- **Texte fourni**:
La mise en œuvre de clauses miroirs portant sur les normes de production implique une forme d’ingérence de l’UE dans la règlementation des autres pays, puisqu’il s’agit d’imposer des normes qui correspondent à des choix sociétaux. En l’absence de résidus, il n’est en effet pas possible d’argumenter sur les risques en matière de santé. Cette ingérence en matière de souveraineté alimentaire (chaque pays étant libre de décider de sa façon de produire) risquerait alors de créer d’importantes tensions géopolitiques. Ainsi, même si la volonté d’appliquer des clauses miroirs est partagée par le Parlement Européen, elle n’aura pas forcément d’application concrète ni immédiate ; la bataille sera longue et comme l’a admis Clément Beaune, elle ne pourra pas aboutir sous présidence française.

 2) Un contrôle impossible

Ces normes de production ne se traduiront pas nécessairement par des résidus dans les produits finis :  on ne retrouve pas nécessairement de résidus de pesticides selon le moment où ils ont été utilisés dans la culture, et les conditions de production liées au bien-être animal (utilisation de cages, densité de chargement par exemple) n’amènent pas de propriétés différentes aux produits animaux. Vérifier l’application de ses normes impliquerait des contrôles au sein des exploitations ou des abattoirs des autres pays, qui ne disposent pas des mêmes outils de traçabilité. Un travail titanesque, alors que l’UE ne parvient déjà même pas à contrôler toutes les LMR en vigueur, ni à faire appliquer correctement les LMR qui font l’objet de contrôles, comme le démontre le récent rapport du sénateur Laurent Duplomb dans l’affaire des résidus d’oxyde d’éthylène[6] : « au regard des 1 498 substances à contrôler, cela signifie tout de même que plus de 900 substances actives ne sont presque jamais contrôlées par les autorités sanitaires aujourd’hui ».

Lignes d'un jeu de données d'ancrage sur écran

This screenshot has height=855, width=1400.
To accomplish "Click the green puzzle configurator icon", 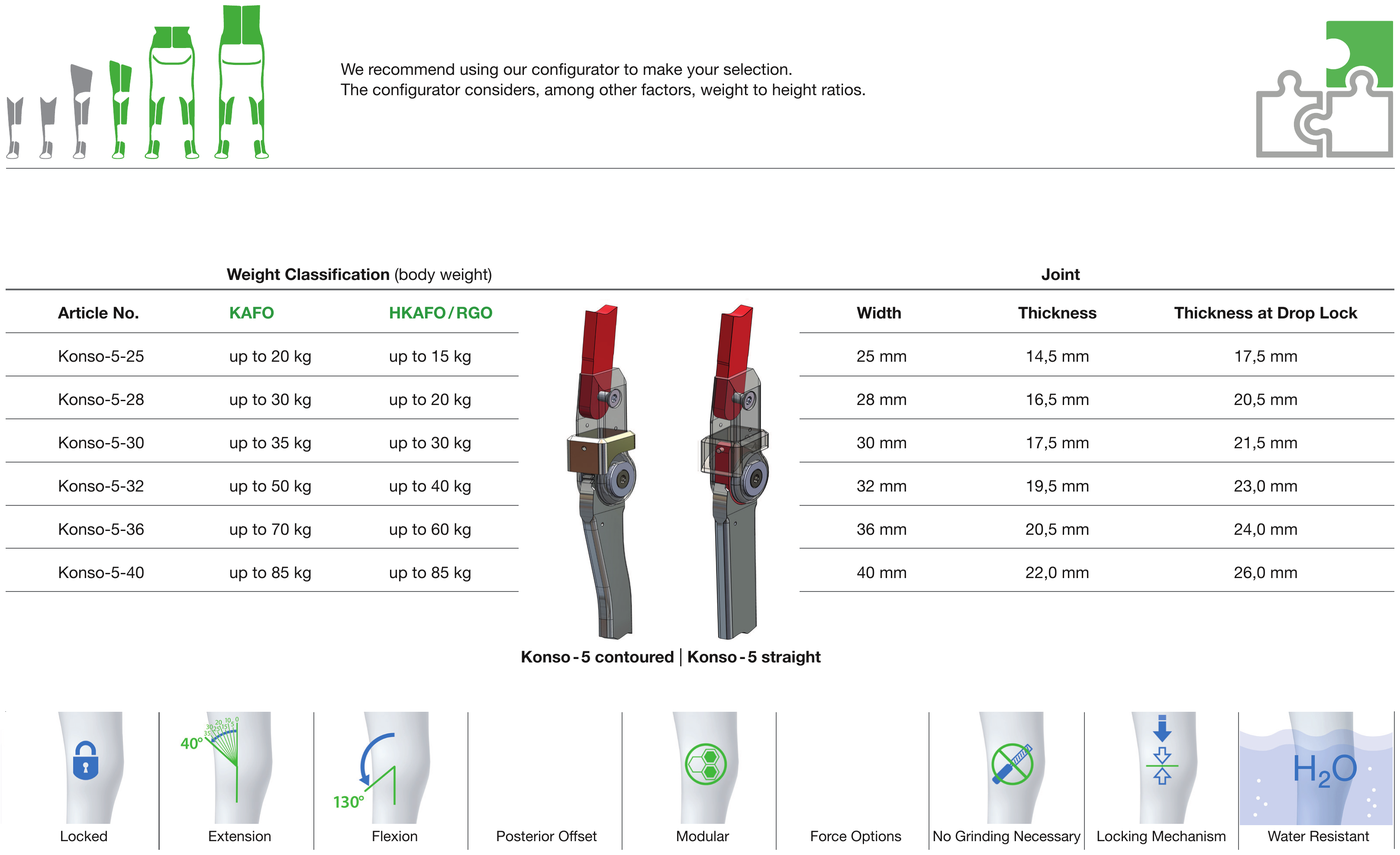I will point(1325,87).
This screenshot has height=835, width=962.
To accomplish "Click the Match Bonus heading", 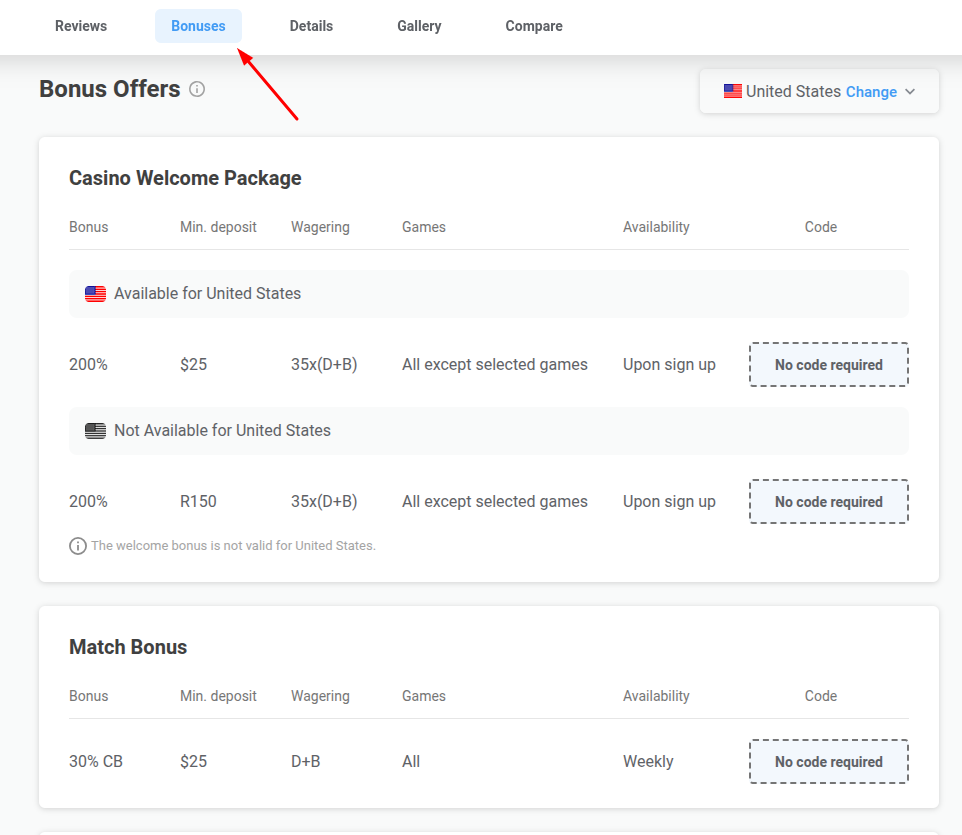I will [128, 647].
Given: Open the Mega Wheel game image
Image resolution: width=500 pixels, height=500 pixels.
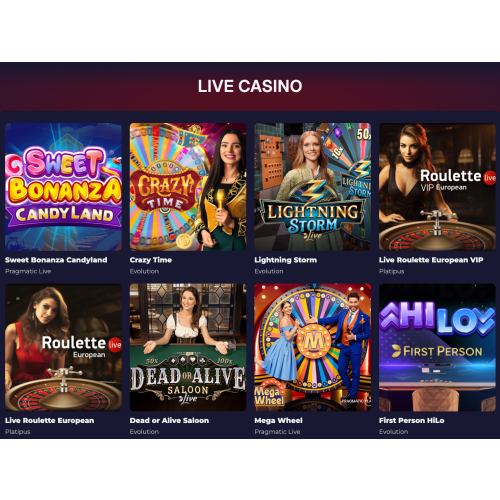Looking at the screenshot, I should tap(313, 347).
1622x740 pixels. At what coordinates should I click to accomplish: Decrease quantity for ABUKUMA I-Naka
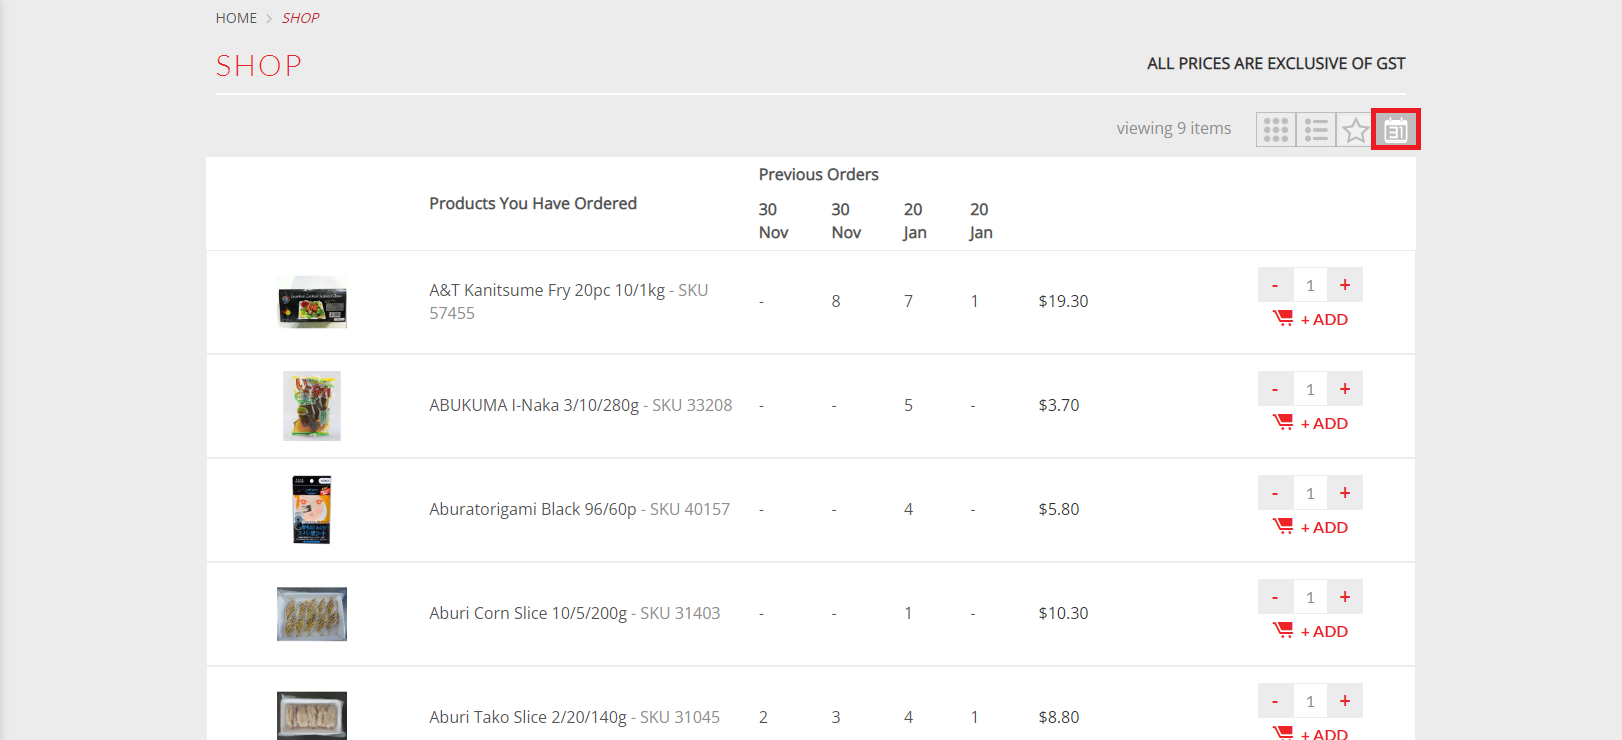point(1275,389)
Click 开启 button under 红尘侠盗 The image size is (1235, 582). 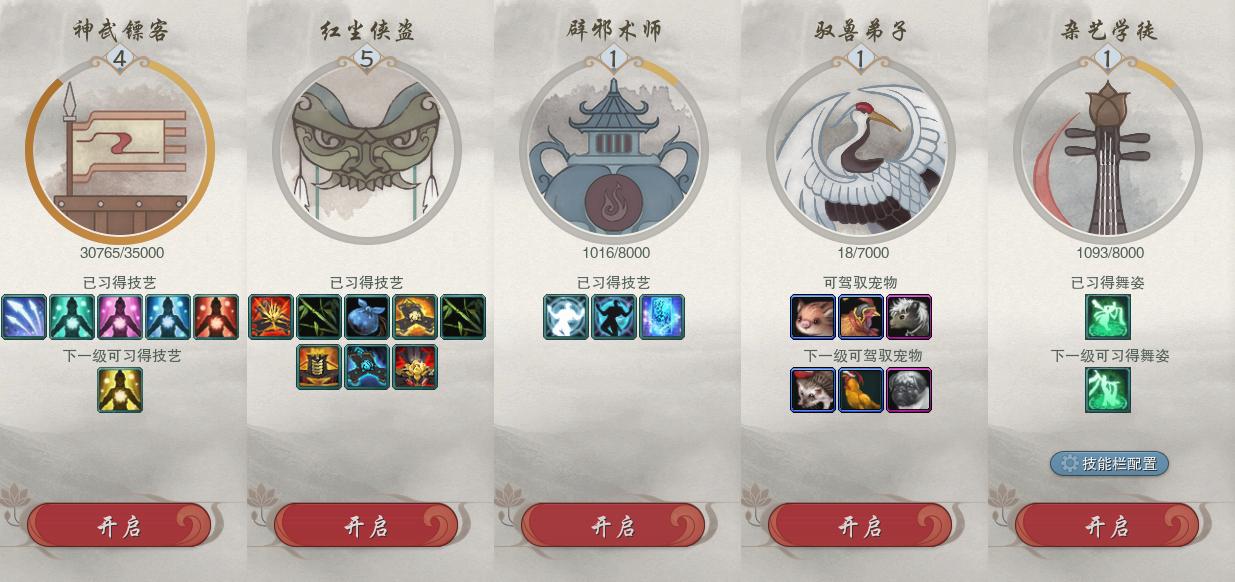pyautogui.click(x=366, y=526)
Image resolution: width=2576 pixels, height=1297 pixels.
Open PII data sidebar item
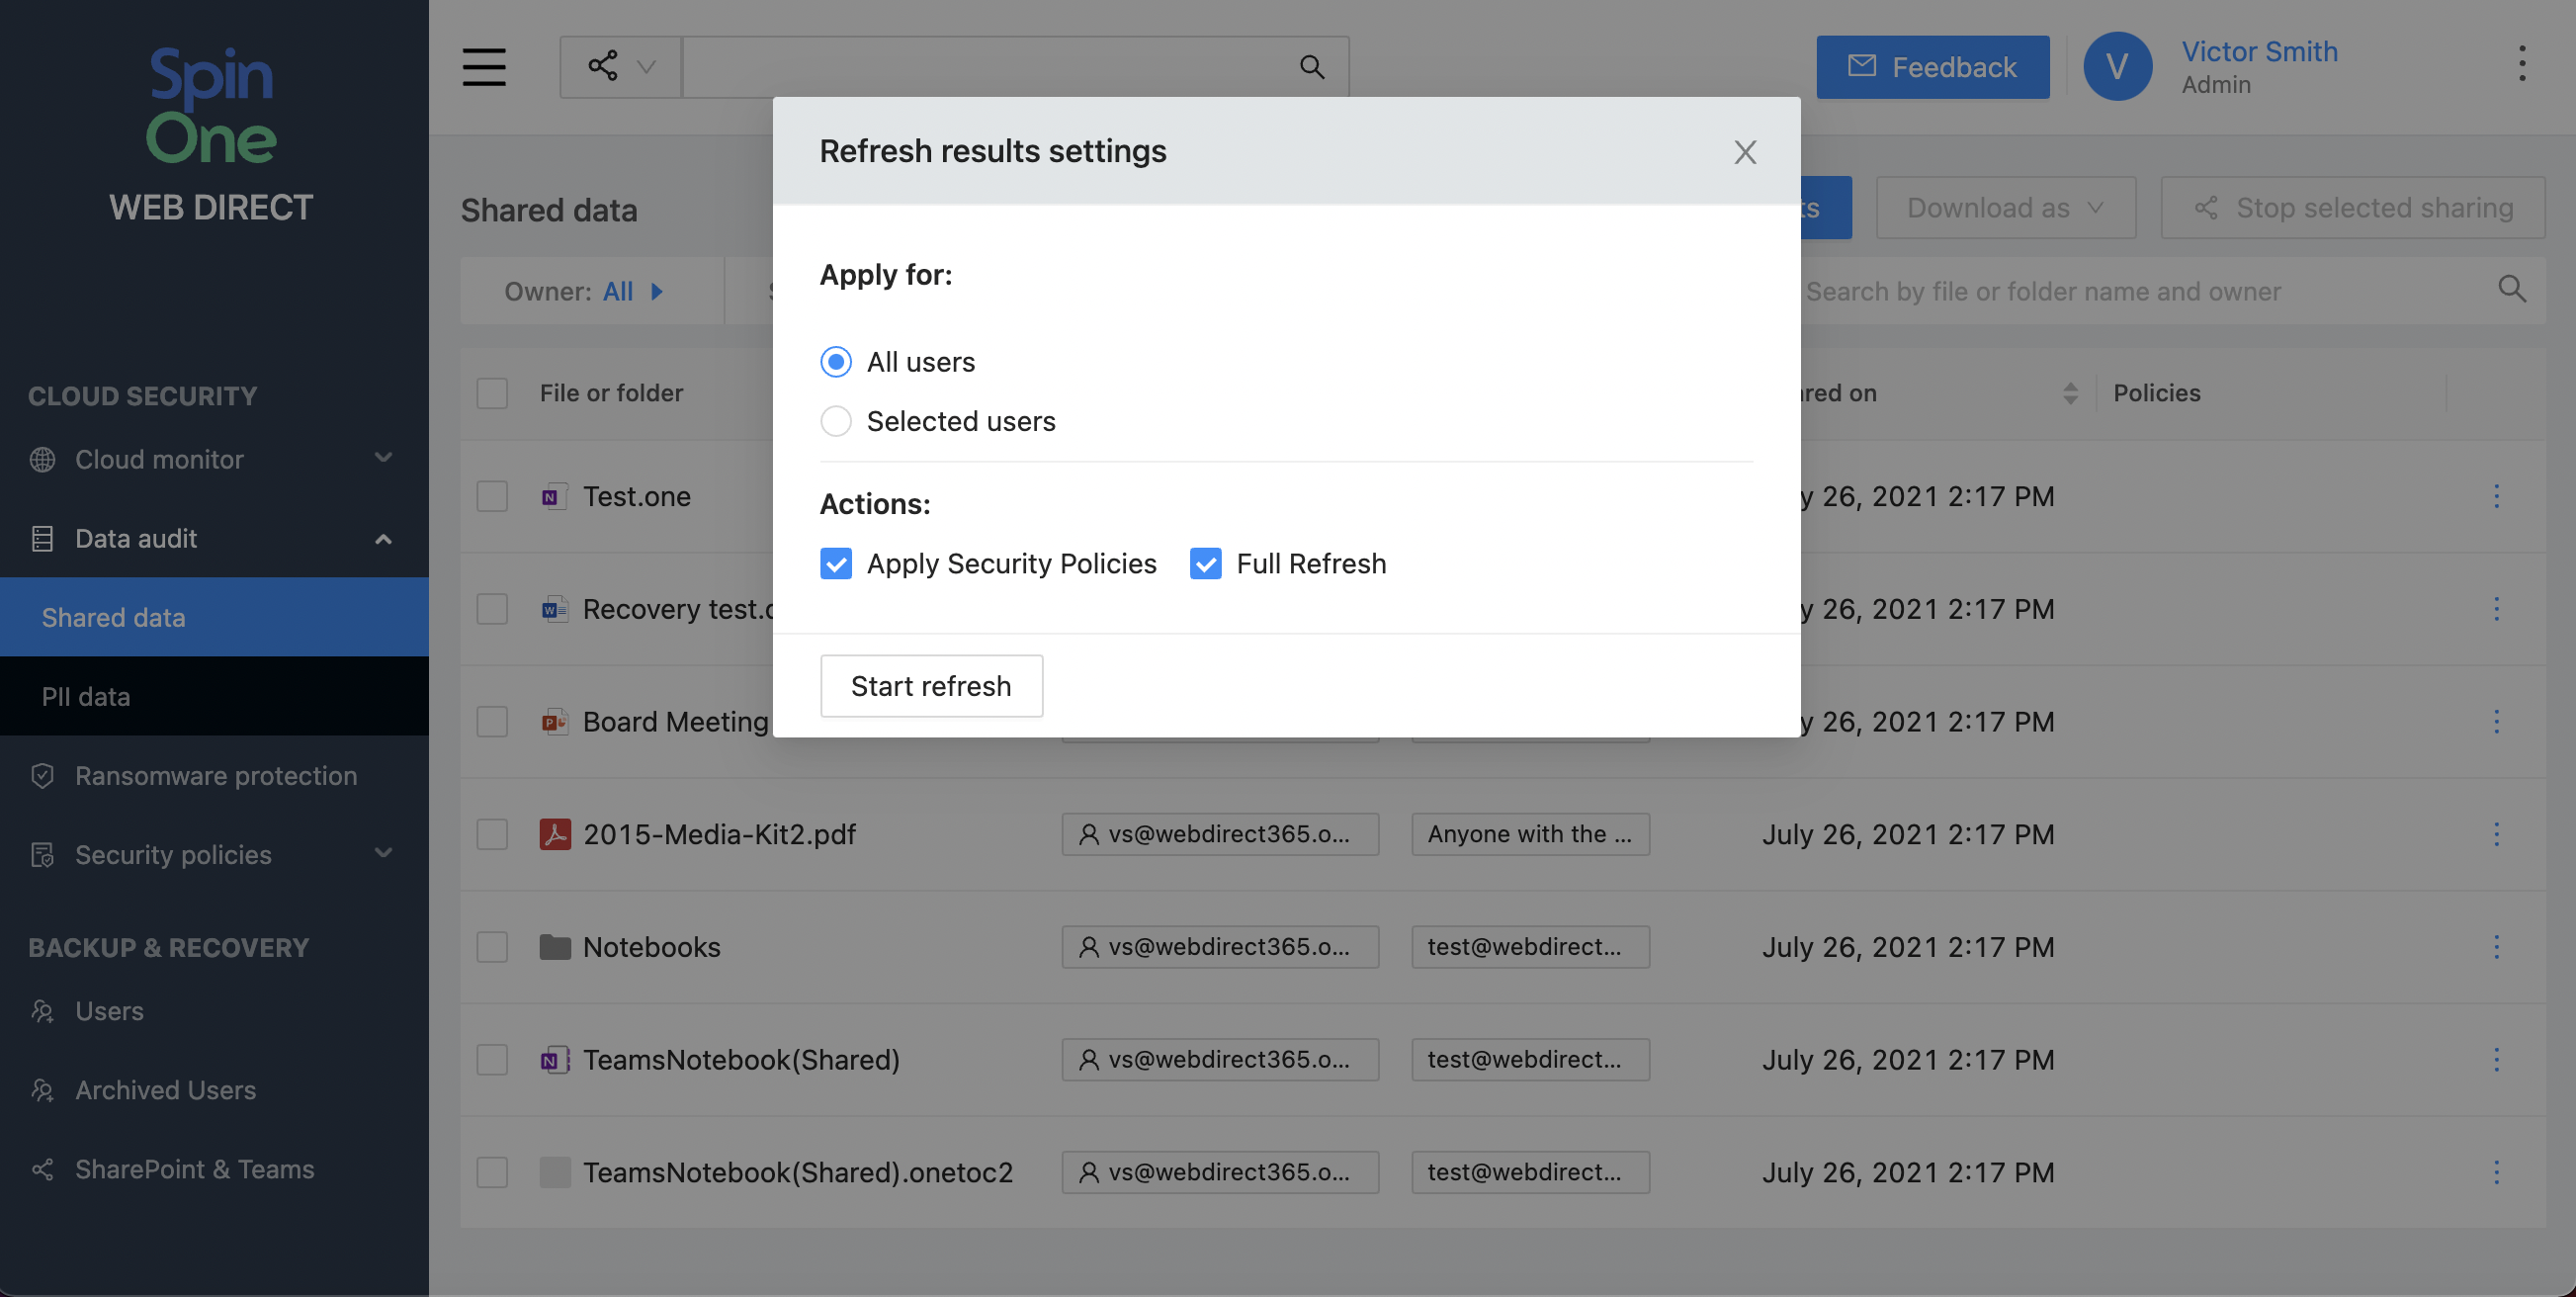86,696
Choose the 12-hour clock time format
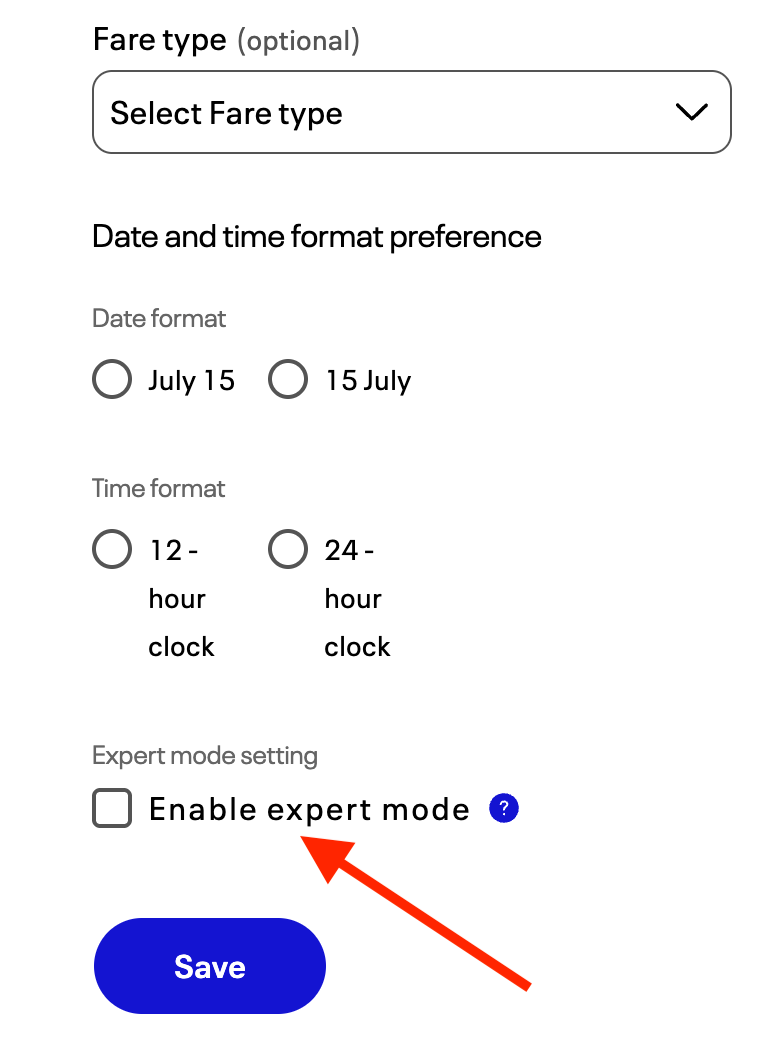The height and width of the screenshot is (1050, 782). click(112, 549)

- **Objectifs**:
1 – D'après le texte sur les clauses miroirs, qui a admis que la bataille ne pourrait pas aboutir sous présidence française ?
2 – Recopiez, dans le texte sur les clauses miroirs, le passage allant de « La mise en œuvre » jusqu'à « sous présidence française. ».

- **Corrigé**:
1 – Clément Beaune.

2 –
La mise en œuvre de clauses miroirs portant sur les normes de production implique une forme d’ingérence de l’UE dans la règlementation des autres pays, puisqu’il s’agit d’imposer des normes qui correspondent à des choix sociétaux. En l’absence de résidus, il n’est en effet pas possible d’argumenter sur les risques en matière de santé. Cette ingérence en matière de souveraineté alimentaire (chaque pays étant libre de décider de sa façon de produire) risquerait alors de créer d’importantes tensions géopolitiques. Ainsi, même si la volonté d’appliquer des clauses miroirs est partagée par le Parlement Européen, elle n’aura pas forcément d’application concrète ni immédiate ; la bataille sera longue et comme l’a admis Clément Beaune, elle ne pourra pas aboutir sous présidence française.